Just how much money do you plan on retiring with? Do you want your investments to pay for your kids’ college education? Finance your dream house so that you can retire at the lake? What is it that you want to accomplish? Whatever it is, it’s probable that you want to do it the most profitable way and pay the least amount of taxes possible.
There are two definite things in life: death and taxes. There’s no getting out of either one of them. Taxes on IRA’s, just like your income, depend on the amount of money that you make. You just need to decide if you want to pay taxes on the money that you will definitely put in now, or may take out later.
Let me back up a bit: There are 11 different types of IRA’s. We will discuss the tax angles of the 3 most popular: Traditional, Educational and Roth.
Traditional
This popular Individual Retirement Account allows investors to deposit up to $4,000 annually ($8,000 for a married couple), plus an additional $500 to “catch-up” if you’re over 50, into a tax-deferred account for retirement. A financial company is responsible for taking your money and making more with it, with the hopes of earning you ample funds for a happy, worry-free retirement.

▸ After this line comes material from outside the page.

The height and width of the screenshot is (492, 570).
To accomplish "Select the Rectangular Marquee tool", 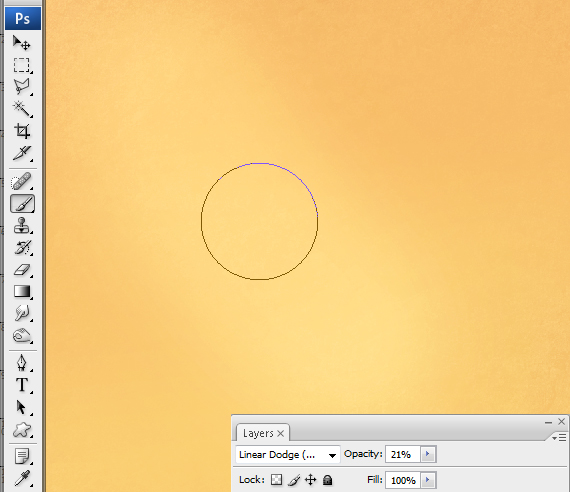I will coord(22,65).
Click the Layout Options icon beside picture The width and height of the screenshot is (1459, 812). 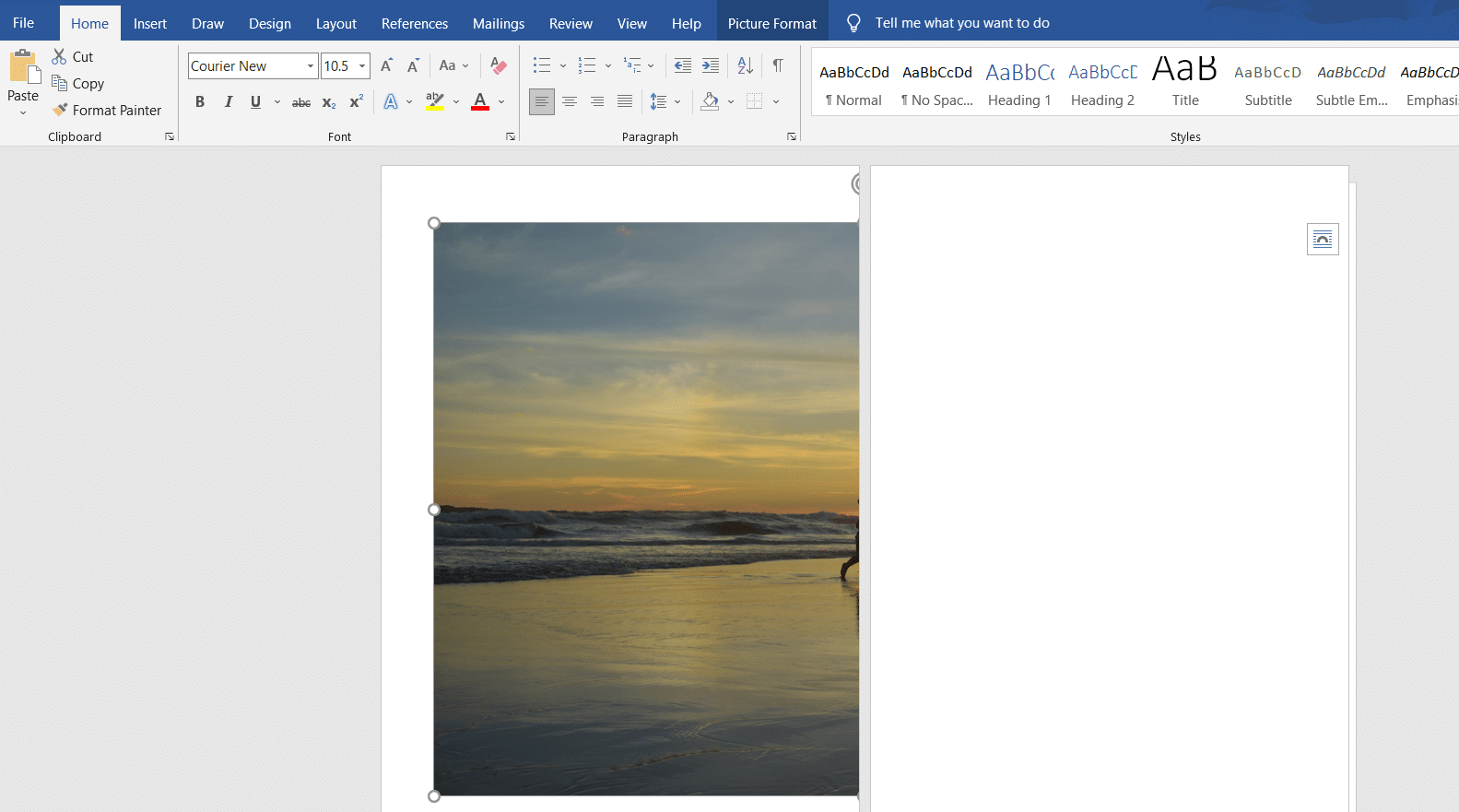click(1323, 240)
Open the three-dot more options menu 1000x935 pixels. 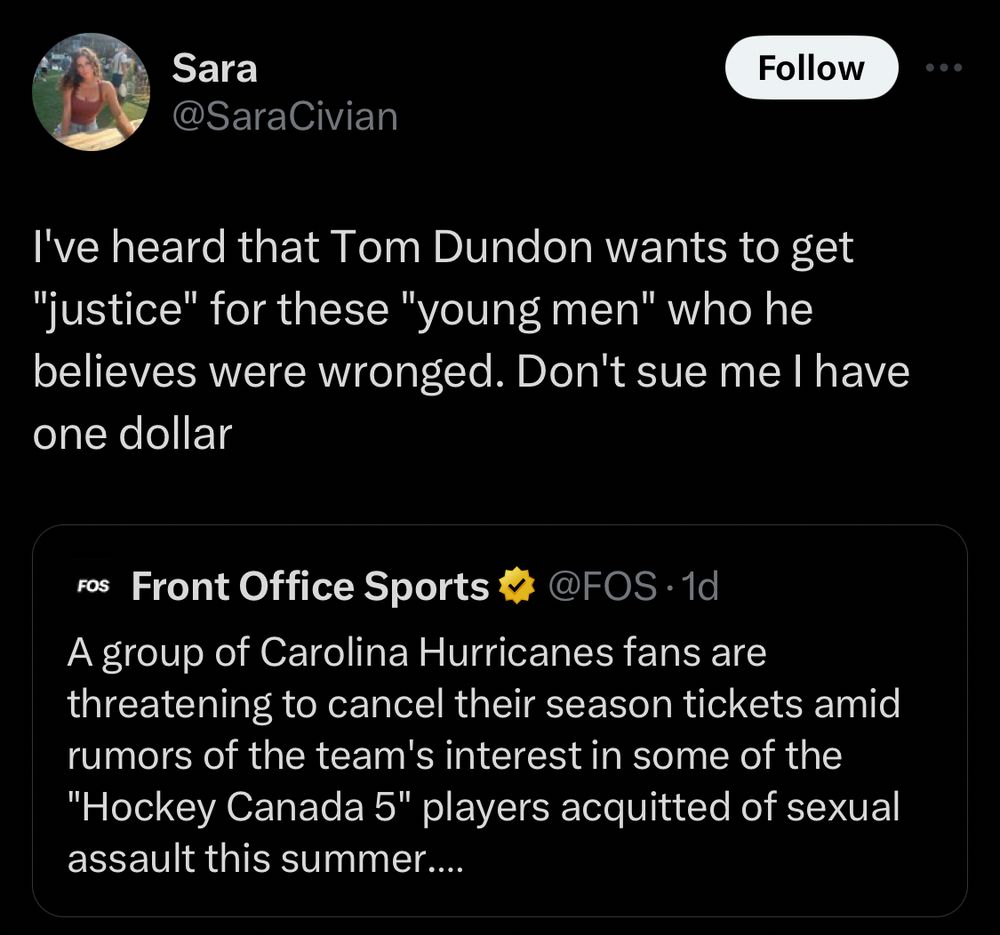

The taxes come into play when you withdraw the funds, as you must pay taxes on every dime that you take out, including the money earned on the investments.
Roth
The late 1990’s saw the introduction of the Roth IRA. The caps remain the same as a Traditional IRA at $4,000 each, but the mere thought of being able to put hard earned money into an account without ever having to pay federal income tax on its growth had the average American dreaming in dollar signs. Years of compounded savings, all tax-free (well, almost).
The taxes are paid here as the money goes into the account; and that’s pretty much it.
Education
This type of IRA is now referred to as a Coverdell Education Savings Account. It allows contributions of up to $2,000 per beneficiary each year. Contributions must be made before the beneficiary turns 18. Basically, you can put aside $2,000 each year for a child’s education tax-free!
The taxes come into play when you don’t use the money for qualified expenses. Withdrawals for tuition, fees, and room and board, are usually tax-free. College-prep private school costs are generally tax-free as well. The amount of contribution you can make decreases significantly if your adjusted gross income in one tax year is more than $190,000 when filed jointly. All contributions are phased out completely if your adjusted gross income hits $220,000 annually when jointly filed.